One of the biggest problems with Transformers is that its various plot threads never really go anywhere. A prominent MacGuffin is ungainly dropped before the beginning of the third act, leaving the audience scratching its head as to why Michael Bay felt the need to spend a good half hour in exposition over it. And a side plot involving teenage hackers as the government’s last defense against an electronic Decepticon invasion is needlessly complicated for a summer blockbuster. Transformers‘ other downfall is its liberal application of cheese in a movie that otherwise tries to take itself somewhat seriously. A judicious bit of humor is always welcome, but there are several “humorous” jokes — involving the Autobots, no less — that completely ruin whatever tone the filmmakers were going for, including a few ill-timed scatalogical jokes and a sequence where all five or six Autobots try to skulk around Sam’s backyard without being seen by Sam’s parents. One wonders why they are so concerned about the mental health of two humans when they don’t mind being seen by the rest of L.A.’s population. These scenes don’t fall within the movie’s own internal logic (one of the most egregious problems in any film) and are symptomatic of the predicament that Transformers‘ screenwriters simply didn’t have enough plot to connect their action setpieces.

Having said that, Transformers isn’t completely worthless; but most of its best moments come from those few interesting action sequences and not from any part of the story. Bay has a love for guns and explosions, and Transformers is his most noisy, bombastic movie to date. But his downfall is that he doesn’t have the restraint to spend time framing his shots, instead jarring the audience with interminable sequences of rapid-fire cuts and jittery camera work. Industrial Light and Magic did the effects work for the Transformers, and it’s technically quite impressive. But Bay doesn’t seem to want to let the audience ever enjoy ILM’s efforts, as most Decepticon/Autobot battles are far too frenetic to either fully understand what’s happening or enjoy them on-screen. For the first five or ten minutes of a battle, spatial cluelessness is forgivable. But the climactic battle at the end of the third act is half an hour long, having the unfortunate effect of making the entire thing wearisome. A bit of constraint would have gone a long way; but judging from the audience I was in, most people didn’t mind being assaulted with noise and pretty colors and spastic action. And overlaying the closing credits with a plaintive rock dirge by Linkin Park is one of the worst scoring choices of the year, thematically and artistically.

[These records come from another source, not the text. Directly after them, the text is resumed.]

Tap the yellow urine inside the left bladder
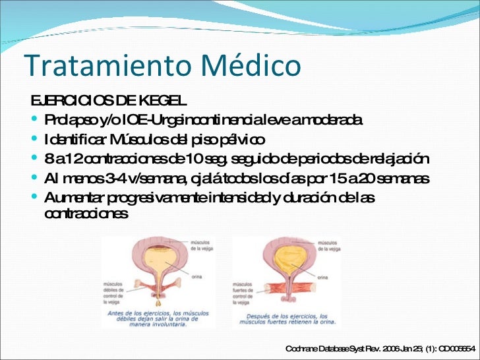pyautogui.click(x=158, y=260)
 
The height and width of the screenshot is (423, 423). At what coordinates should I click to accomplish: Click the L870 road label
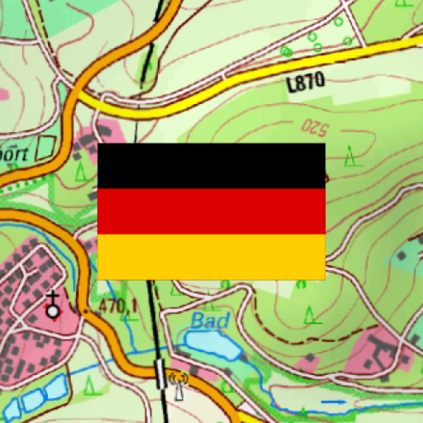point(305,82)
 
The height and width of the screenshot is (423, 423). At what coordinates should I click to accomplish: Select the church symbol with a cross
point(54,306)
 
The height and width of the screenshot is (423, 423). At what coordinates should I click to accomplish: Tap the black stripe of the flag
point(211,165)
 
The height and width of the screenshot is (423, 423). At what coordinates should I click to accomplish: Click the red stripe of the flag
point(211,211)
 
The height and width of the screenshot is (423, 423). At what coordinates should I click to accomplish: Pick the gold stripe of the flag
point(211,256)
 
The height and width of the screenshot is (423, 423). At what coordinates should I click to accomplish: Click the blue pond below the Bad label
point(211,343)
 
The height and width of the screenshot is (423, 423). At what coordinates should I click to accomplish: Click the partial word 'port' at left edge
point(15,154)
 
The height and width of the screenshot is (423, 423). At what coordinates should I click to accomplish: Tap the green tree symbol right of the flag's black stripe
point(352,154)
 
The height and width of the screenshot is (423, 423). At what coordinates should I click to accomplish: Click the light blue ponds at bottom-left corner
point(33,397)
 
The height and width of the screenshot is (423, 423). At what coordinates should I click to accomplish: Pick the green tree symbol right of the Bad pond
point(310,314)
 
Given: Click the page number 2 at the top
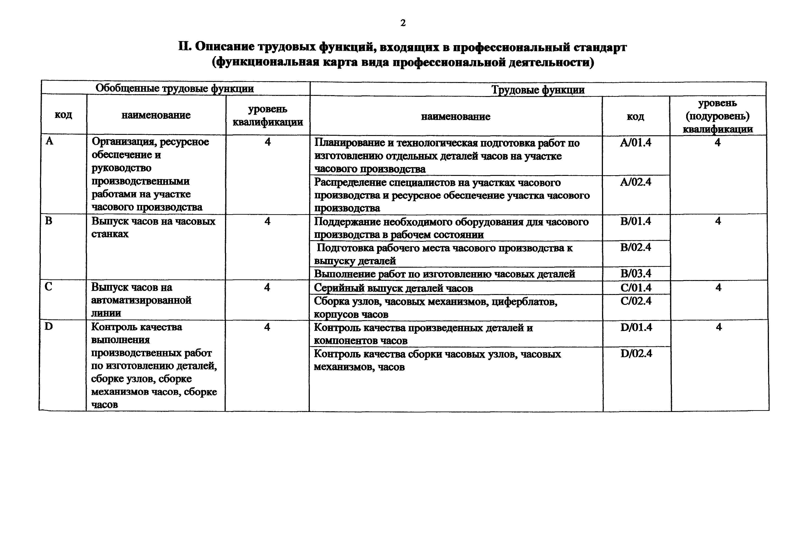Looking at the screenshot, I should (x=403, y=23).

In the end, Transformers isn’t so much about Autobots saving the world as it is a setpiece for Michael Bay to once more prove to everyone that he can do explosions better than anyone else in Hollywood. It’s also unfortunate that the plot is ultimately about a boy and his dual lusts for a car and a girl; the mantra “No sacrifice, no victory” is oft-quoted but never displayed. And like all good franchises, Transformers ends with a blatant plug for a sequel. Change directors and hire some decent screenwriters, and Transoformers 2 might just surpass the original. In the meantime, it’s best to shrug this one off as technically competent but thoroughly forgettable fare.